GOAL. Please rewrite the lines starting with the line containing "The image size is (1082, 1082)." and going on through the line containing "pyautogui.click(x=355, y=43)", replacing "green up arrow" with "blue up arrow" and leaving everything else the same.

Entries for locating words and elements.
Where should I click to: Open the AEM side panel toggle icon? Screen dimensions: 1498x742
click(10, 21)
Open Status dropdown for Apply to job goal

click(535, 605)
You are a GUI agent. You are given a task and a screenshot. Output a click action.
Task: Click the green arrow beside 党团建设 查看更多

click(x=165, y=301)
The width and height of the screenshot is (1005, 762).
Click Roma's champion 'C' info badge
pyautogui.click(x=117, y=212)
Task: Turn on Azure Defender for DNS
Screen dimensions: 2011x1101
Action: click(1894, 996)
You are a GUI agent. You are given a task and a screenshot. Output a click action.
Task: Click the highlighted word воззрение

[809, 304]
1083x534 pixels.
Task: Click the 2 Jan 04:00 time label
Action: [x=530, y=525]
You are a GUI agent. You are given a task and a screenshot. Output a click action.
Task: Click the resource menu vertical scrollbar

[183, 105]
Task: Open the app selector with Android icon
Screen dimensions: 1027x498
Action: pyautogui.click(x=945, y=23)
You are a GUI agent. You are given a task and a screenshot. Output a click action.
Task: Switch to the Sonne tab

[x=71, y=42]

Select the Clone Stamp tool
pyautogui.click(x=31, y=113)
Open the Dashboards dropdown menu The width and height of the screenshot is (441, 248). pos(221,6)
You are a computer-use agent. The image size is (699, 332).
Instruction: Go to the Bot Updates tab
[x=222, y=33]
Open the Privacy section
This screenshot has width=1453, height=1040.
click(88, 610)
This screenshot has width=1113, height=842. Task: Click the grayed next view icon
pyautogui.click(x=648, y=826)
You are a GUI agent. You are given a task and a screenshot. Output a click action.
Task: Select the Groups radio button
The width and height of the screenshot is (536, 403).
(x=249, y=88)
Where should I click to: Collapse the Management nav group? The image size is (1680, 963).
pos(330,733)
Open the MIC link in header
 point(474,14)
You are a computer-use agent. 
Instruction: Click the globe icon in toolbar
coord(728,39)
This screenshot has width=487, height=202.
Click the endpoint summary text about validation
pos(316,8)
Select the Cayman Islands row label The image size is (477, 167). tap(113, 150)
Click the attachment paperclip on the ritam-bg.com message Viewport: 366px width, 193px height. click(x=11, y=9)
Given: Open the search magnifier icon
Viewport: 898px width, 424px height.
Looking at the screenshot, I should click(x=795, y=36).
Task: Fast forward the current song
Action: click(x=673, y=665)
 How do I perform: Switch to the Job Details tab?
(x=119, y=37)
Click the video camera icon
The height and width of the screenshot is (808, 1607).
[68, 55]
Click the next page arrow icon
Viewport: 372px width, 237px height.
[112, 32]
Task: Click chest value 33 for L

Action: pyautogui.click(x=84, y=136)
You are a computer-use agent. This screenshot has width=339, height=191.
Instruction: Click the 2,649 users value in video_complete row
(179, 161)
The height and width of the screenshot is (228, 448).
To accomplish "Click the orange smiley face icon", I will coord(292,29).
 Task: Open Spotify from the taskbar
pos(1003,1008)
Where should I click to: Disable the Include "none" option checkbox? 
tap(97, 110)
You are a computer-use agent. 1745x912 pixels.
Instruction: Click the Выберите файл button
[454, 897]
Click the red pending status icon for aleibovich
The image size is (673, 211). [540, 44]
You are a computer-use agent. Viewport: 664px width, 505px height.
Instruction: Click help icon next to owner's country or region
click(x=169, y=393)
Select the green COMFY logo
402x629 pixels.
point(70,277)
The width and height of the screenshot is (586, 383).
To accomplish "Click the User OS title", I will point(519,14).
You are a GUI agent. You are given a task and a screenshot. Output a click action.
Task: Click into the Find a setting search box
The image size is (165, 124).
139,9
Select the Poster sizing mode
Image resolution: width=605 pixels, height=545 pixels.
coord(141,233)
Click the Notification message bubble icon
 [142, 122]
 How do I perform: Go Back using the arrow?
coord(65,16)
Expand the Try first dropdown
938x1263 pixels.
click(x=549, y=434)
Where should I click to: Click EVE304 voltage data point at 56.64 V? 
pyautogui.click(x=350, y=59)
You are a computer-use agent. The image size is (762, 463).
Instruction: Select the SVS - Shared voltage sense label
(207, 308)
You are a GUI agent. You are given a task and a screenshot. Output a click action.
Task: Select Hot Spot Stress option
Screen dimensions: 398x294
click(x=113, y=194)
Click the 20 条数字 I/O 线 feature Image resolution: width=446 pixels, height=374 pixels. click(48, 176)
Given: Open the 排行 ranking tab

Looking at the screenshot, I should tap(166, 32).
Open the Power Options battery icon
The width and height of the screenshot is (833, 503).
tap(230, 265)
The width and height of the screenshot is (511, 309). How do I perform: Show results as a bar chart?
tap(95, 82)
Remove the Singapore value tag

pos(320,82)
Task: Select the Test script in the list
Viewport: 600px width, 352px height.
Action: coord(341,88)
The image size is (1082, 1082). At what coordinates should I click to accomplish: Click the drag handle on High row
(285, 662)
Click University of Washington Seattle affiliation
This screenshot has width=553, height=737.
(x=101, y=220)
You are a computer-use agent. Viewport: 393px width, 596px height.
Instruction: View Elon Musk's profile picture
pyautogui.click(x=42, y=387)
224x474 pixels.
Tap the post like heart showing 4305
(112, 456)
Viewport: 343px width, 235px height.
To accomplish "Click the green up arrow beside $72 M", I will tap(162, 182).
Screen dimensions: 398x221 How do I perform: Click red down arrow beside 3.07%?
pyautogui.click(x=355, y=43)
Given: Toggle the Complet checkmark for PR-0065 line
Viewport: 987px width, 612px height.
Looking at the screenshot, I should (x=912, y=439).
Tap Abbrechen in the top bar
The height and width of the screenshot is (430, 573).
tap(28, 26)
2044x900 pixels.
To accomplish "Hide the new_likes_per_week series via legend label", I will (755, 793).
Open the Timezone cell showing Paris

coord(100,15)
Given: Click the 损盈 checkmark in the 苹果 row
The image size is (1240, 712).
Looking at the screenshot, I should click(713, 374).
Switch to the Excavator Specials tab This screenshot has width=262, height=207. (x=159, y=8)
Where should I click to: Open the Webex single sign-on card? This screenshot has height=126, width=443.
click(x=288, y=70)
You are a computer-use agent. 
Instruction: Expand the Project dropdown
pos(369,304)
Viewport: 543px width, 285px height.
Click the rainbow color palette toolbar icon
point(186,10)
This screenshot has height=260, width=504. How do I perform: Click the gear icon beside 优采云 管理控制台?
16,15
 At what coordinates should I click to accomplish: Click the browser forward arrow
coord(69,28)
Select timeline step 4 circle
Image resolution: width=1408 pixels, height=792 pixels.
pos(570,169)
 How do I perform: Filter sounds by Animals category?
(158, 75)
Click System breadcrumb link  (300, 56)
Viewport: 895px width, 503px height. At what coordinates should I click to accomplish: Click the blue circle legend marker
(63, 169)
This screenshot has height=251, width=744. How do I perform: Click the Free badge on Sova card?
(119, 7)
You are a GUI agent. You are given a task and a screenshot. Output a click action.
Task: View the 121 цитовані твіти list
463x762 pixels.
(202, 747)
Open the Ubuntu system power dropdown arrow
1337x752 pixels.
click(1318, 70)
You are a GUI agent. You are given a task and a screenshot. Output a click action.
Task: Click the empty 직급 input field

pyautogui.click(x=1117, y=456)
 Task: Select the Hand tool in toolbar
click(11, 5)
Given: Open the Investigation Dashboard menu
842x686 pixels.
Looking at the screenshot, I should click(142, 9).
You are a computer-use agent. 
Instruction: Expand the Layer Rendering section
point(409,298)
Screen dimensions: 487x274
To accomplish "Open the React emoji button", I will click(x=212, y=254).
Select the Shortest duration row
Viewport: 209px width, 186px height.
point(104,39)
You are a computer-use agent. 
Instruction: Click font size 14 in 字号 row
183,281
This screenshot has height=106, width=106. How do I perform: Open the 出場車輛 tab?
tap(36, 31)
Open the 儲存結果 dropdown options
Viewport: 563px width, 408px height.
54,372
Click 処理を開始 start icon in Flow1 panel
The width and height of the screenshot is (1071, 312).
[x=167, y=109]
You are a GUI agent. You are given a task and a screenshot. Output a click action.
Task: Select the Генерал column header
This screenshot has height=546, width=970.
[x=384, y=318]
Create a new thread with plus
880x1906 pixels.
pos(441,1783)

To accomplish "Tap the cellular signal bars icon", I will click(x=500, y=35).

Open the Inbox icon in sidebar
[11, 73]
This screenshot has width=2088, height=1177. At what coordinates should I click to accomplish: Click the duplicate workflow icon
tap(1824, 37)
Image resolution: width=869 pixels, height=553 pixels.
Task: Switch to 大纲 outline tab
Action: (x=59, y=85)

SOLUTION TO THIS EXERCISE.
The image size is (1082, 1082). At what coordinates should I click to accomplish: Click the drag handle on High row
(285, 662)
Click University of Washington Seattle affiliation
This screenshot has width=553, height=737.
(x=101, y=220)
You are a computer-use agent. Viewport: 393px width, 596px height.
Instruction: View Elon Musk's profile picture
pyautogui.click(x=42, y=387)
224x474 pixels.
Tap the post like heart showing 4305
(112, 456)
Viewport: 343px width, 235px height.
To accomplish "Click the blue up arrow beside $72 M", I will tap(162, 182).
Screen dimensions: 398x221 How do I perform: Click red down arrow beside 3.07%?
pyautogui.click(x=355, y=43)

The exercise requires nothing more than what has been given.